**EXERCISE:**
In the material below, count the lines where the word "will" appears. Nothing but the number, please.

╭──

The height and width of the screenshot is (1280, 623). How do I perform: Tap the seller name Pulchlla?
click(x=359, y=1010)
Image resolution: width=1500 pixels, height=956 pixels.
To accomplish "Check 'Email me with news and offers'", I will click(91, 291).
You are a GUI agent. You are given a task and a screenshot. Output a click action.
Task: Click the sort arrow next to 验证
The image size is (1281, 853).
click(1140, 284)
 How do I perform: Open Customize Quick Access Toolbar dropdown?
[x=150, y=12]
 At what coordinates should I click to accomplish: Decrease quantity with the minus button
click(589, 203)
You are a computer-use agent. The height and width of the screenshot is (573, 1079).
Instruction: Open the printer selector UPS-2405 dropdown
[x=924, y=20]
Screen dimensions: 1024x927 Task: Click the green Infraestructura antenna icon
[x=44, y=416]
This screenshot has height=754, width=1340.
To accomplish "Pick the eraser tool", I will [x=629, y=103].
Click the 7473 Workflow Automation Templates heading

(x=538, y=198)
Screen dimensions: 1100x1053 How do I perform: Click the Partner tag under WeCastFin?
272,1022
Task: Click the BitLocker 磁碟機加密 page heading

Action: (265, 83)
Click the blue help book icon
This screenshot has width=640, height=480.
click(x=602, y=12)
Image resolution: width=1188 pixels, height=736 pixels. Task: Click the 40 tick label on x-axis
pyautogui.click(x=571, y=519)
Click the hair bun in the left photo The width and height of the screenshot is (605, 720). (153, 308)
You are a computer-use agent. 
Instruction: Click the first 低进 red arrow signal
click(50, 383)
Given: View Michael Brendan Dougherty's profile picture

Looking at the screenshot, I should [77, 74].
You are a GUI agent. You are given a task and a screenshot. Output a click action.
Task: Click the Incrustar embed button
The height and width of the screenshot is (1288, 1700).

╰──

**ANSWER AREA:**
2